* _EXCERPT_:
Every year, one million Europeans are confronted with potentially irreparable brain or spinal cord injuries resulting from traffic accidents. Because the nerves in a damaged spinal cord cannot, or cannot fully, be repaired, the patient remains (partially) paralyzed. Now, VIB scientists connected to the K.U.Leuven have become the first to successfully develop a simple model that enables the study of injured brain tissue.
The researchers have perfected a technique for keeping the cultured brain of a fruit fly alive and healthy for a longer period of time. With the aid of microsurgery, this new technique enables scientists to inflict injury on certain nerve bundles for research purposes. By means of this new fruit fly model, the researchers have already succeeded in showing that the activation of a particular signaling pathway (JNK) induces the regeneration of axons. This research offers positive perspectives for patients with nerve injuries that have been irreversible up to now.
Drosophila as model organism
The Drosophila melanogaster fruit fly is an important, low-cost model organism with a 60% genetic similarity to humans. The fruit fly is playing a significant role in the elucidation of various neurological processes (such as the functioning of our memory and our sense of smell) as well as in the study of certain neurodegenerative diseases (such as Alzheimer's disease). Until recently, scientists could only use model organisms belonging to the vertebrates (e.g., the mouse) to study injuries to the nervous system and the possibility of regenerating damaged axons. However, the fruit fly model is more user-friendly and allows faster, large-scale genetic analyses.
The fruit fly brain in culture
Although the fruit fly model is used for numerous diseases, until now it has not been possible to study the repair of damaged axons with fruit flies. Indeed, the fruit fly's brain is difficult to access due to the fly's external skeleton, which prevents reproducible, physical manipulations of the living brain. Under the direction of VIB researcher Bassem Hassan, and in collaboration with international experts, Derya Ayaz, Maarten Leyssen and their colleagues have now developed a new technique in which the fruit fly's entire brain is cultured, enabling long-term experimentation (i.e., manipulation and observation) on the living fruit fly brain.
Fruit fly brain as model for studying damaged nerve bundles
The researchers have used this new technique explicitly to develop a fruit fly model for the regeneration of axons after injury. With the aid of micro-dissection, the researchers inflicted injuries on the nerve fibers and then studied them for several days. As is the case for humans, the regeneration of damaged nerve bundles in fruit fly brains is as good as non-existent.
In a next step, the researchers are using this new model to study which molecular processes might be able to promote this regeneration. They have already demonstrated that activation of the JNK signaling pathway positively influences the repair of nerve bundles. JNK activation not only stimulates the growth of the severed nerves but the nerves also grow correctly in the direction of their original target region in the brain.
Perspectives for the future
In the future, this new model can be used to identify new molecules that are involved in the repair of damaged nerve bundles. These molecules will then be candidate molecules for further research with humans, and they can possibly form the basis of new treatments for patients with a nerve injury that has been irreparable up to now.

* _INFORMATION PROVIDED_:
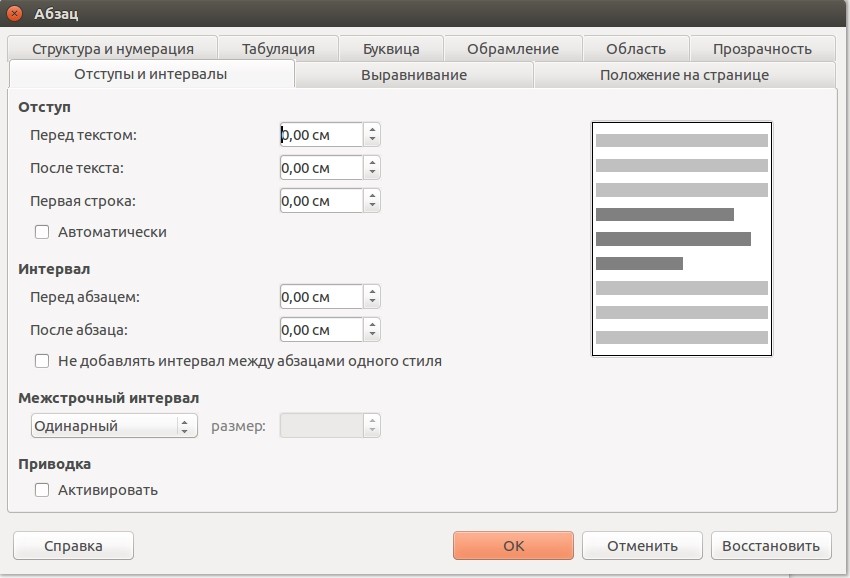Decrease the После абзаца spacing value
The height and width of the screenshot is (578, 850).
(372, 336)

* _WHAT TO DO_:
A. In the fruit fly brain article, what percentage of genetic similarity to humans does Drosophila melanogaster have?
B. Please restate the part of the fruit fly brain article that opens with the words containing "Fruit fly brain as" and closes with "good as non-existent.", renaming "micro-dissection" as "microsurgery".

* _RESPONSES FOR EACH TASK_:
A. 60%

B.
Fruit fly brain as model for studying damaged nerve bundles
The researchers have used this new technique explicitly to develop a fruit fly model for the regeneration of axons after injury. With the aid of microsurgery, the researchers inflicted injuries on the nerve fibers and then studied them for several days. As is the case for humans, the regeneration of damaged nerve bundles in fruit fly brains is as good as non-existent.